According to phrase queries, you are right, you can cross field borders
when searching on 'my_all_field' and get false hits in rare cases, but
you can add position_offset_gap to avoid it.
When being indexed, the fields are processed in the order they appear in
the JSON source document, top to down. So, you are in full control of
the order of field values being applied to a 'my_all_field'.
Multifields are not slow, there are as fast as other fields, or even
faster because they save you from indexing values twice or more. The
multifield attribute is applied at mapping time, preparing the effective
field names just before the indexer starts the work. At search time, the
mapping is always used for lookup, also for non-multifield fields, too.
I think the regular scoring works fine. If you want higher scoring for
short queries on short fields, search on 'field1', 'field2' and so on.
If you want lower scoring, search on 'my_all_field'. You know that
scoring depends on term frequency, the term position, and the length of
a field where a term occurs, to boost/penalize a term (roughly spoken).
But you can also change the scoring algorithm (this is not specific to
the multifield/index_name feature, it is an advanced topic).
I have built long JSON mapping documents with multifield/index_name to
perform bibliographic search (believe me, with dozens of such
constructions), I'm satisfied with the result.
Your question about array field values I'm afraid I do not fully
understand. Fields are multivalued by default, just add a
'position_offset_gap' and send a JSON array to this field.
Best regards,
Jörg
Am 26.01.13 01:53, schrieb Alex Roytman:
Hi Matt,
Thanks for your suggestion.
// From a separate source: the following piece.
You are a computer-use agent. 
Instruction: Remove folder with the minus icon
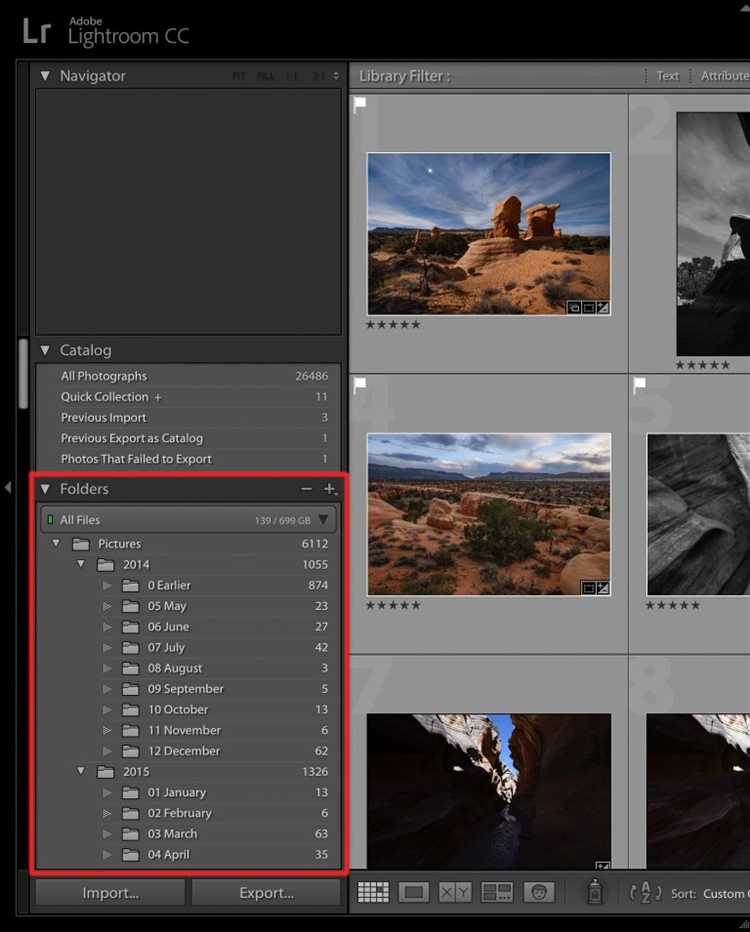coord(306,489)
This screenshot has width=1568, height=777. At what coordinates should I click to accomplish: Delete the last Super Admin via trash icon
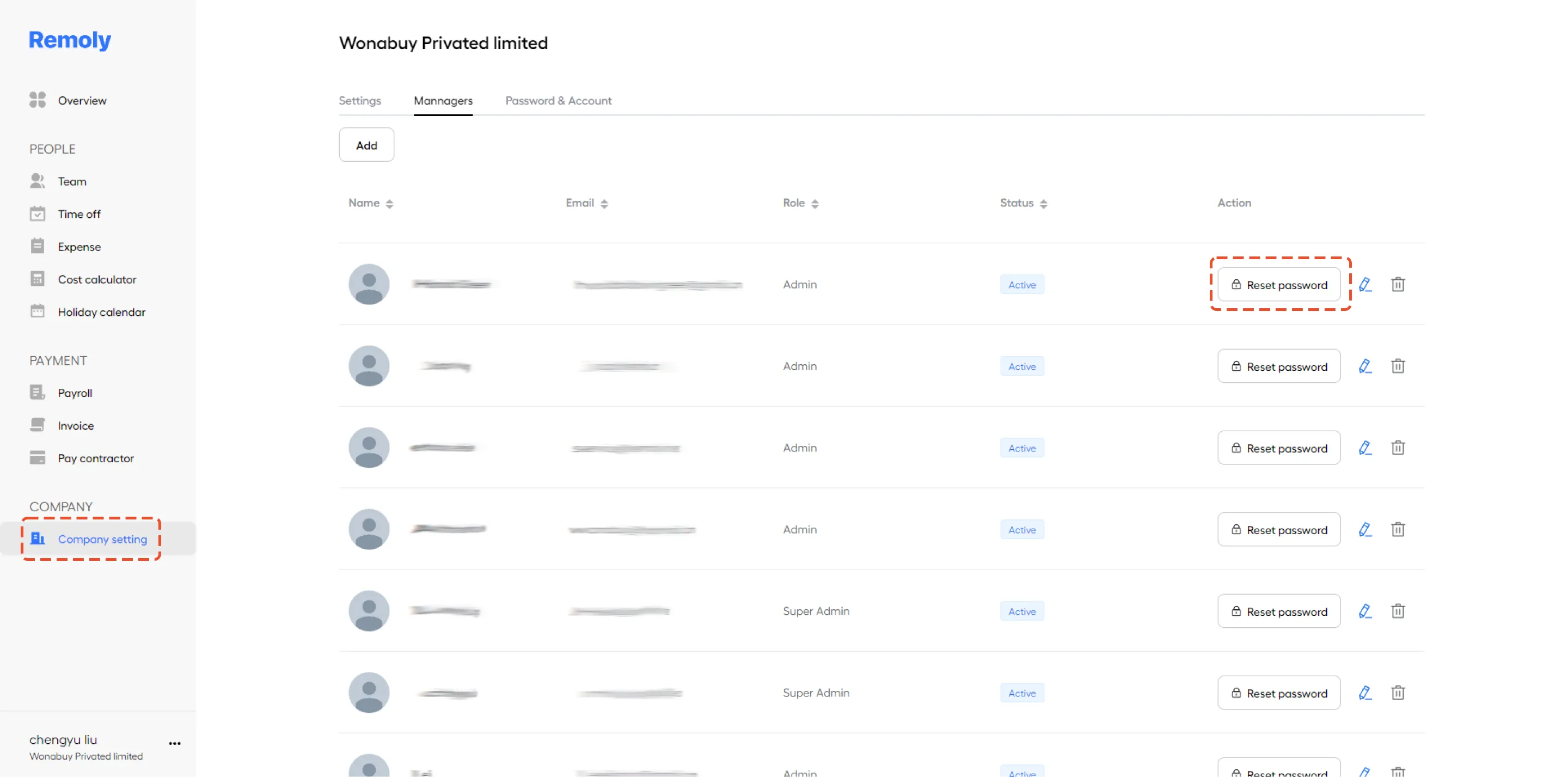pos(1398,693)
I have a pretty complex domain object - a
couple hundred of pretty small fields many 1-N and/or deeply nested
(for this particular domain object more than 30 DB tables are used and
other part of the object I will model as parent/child later on).
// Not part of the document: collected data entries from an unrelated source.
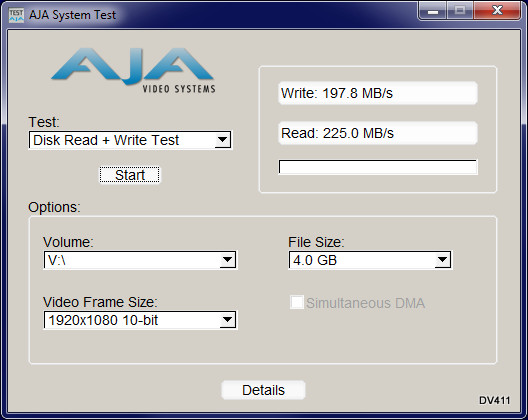Open the 1920x1080 10-bit frame size list
This screenshot has height=420, width=528.
pos(140,320)

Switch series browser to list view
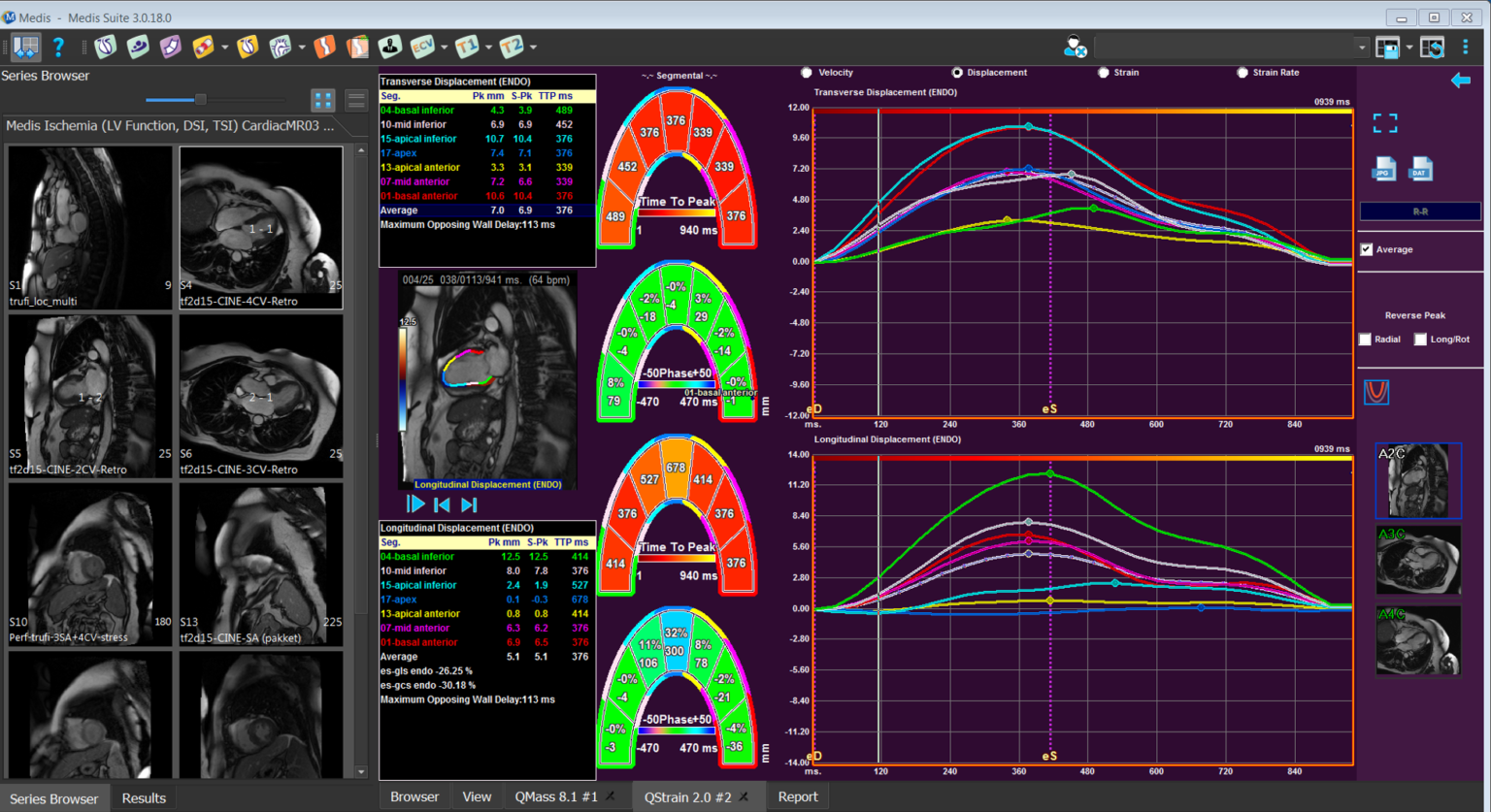(356, 99)
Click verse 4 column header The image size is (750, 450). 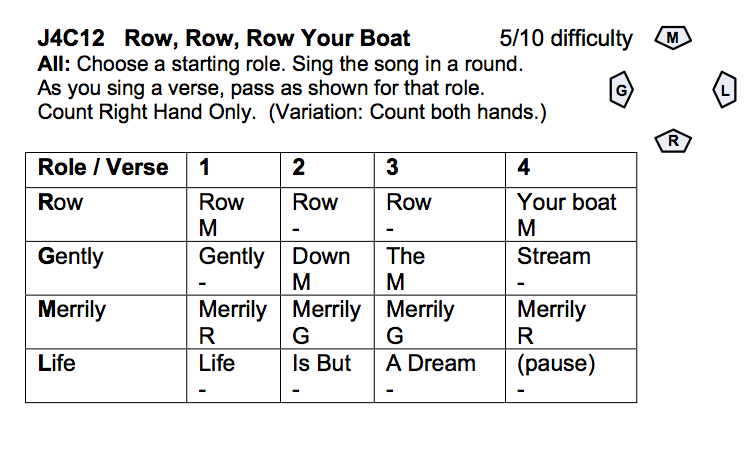coord(571,170)
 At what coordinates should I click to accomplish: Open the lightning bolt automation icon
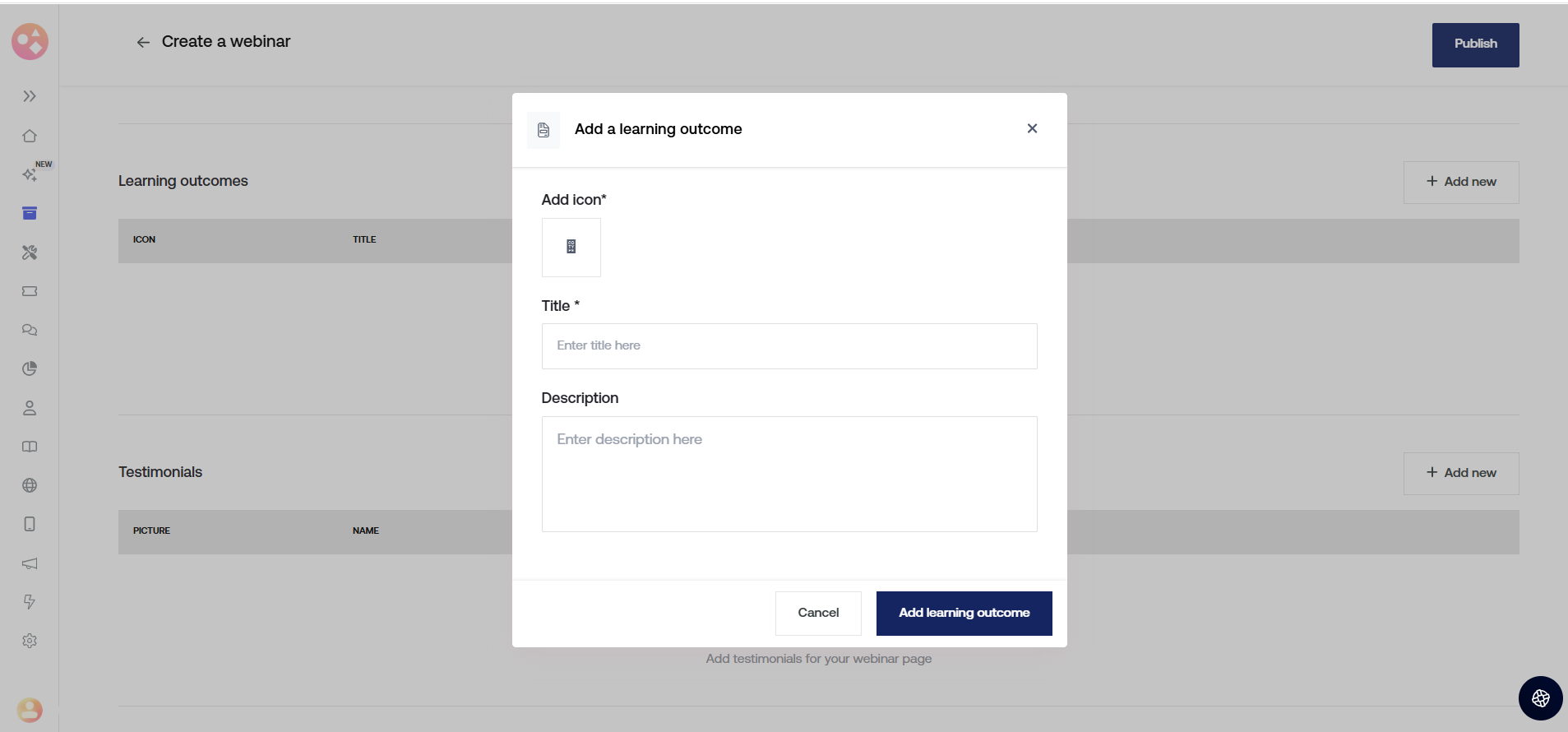point(30,602)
One of the requirements is google like "search on everything". I
suspect some complex query when combined with multifield expansion
(for couple of hundreds of fields) will be very slow
Also I have some doubts about quality of scoring when executing
queries across many short fields
The trouble is that I am fairly new to text searching and do not yet
have good feel for what works well and what does not. I would
appreciate some architectural advice....
BTW I was thinking about your API. It is very good for direct access
from rich ajax UIs (we use Ext heavily) but one concern I had was
security - you just can't open it to the user - ES has no built in
security. I put it behind apache (another proxy could be used) that
could give me authentication and authorization per URL but still
pretty messy as it needs to enforce not only based on URL pattern but
also no http method. Finally I found jetty http transport which is
more integrated and lot easier to manage. Now opening ES to browser
JavaScript is less questionable but it will need browser single sign
on to be useful....
Alex
On Fri, Jan 25, 2013 at 5:12 PM, Matt Weber <matt.weber@gmail.com
mailto:matt.weber@gmail.com> wrote:
I think a better approach would be to combine queries such as
match, multi_match, and query_string and explicitly configure
those queries to search the fields you want vs. relying on the
_all field. Using this approach you could even use use boosting
on hits within specific fields (query_string, and multi_match) to
setup scoring exactly as you want.
On Fri, Jan 25, 2013 at 1:51 PM, AlexR <roytmana@gmail.com
<mailto:roytmana@gmail.com>> wrote:
Hello,
I have a question regarding order in which JSON source data is
rolled into _all filed or a field combining data from multiple
multifield definitions. In general JSON does
not guarantee order of properties in an object. Will ES
process JSON properties in the order they appear in the source
object? Is it guaranteed? If order of processing of JSON
properties is undefined, phrase queries against _all or
composite field is not very meaningful beyond individual JSON
property as there is no way to guarantee that related
properties (say first and last name or person name and his
organization etc) will be indexed next to each other and will
be scored higher by phrase queries or other proximity based
queries.
I personally would love to have more control over how _all
field is being composed and be able to include various gaps
between individual fields or use some smart strategies on gap
calculation for example if I want to favor matches with data
coming from the same JSON property I could have a gap between
it and the next one equal by number of tokens in the first
property plus number of tokens in the second property
(optionally multiplied by certain number) which will
effectively lower score of a match spread across those two
properties
Another thing I would love is to be able to have a notation
passing an array of field values (think special synthetic not
stored search field as part of my JSON which puts data from my
domain object together in a way I think the best for phrase
searching) with embedded gap values - this way I could use my
knowledge of data to influence position search quality (big
gaps or overlapping positions or gaps designed to emphasize
matches within one element or neghboring elements)
What do you think?
Thank you,
Alex
--
--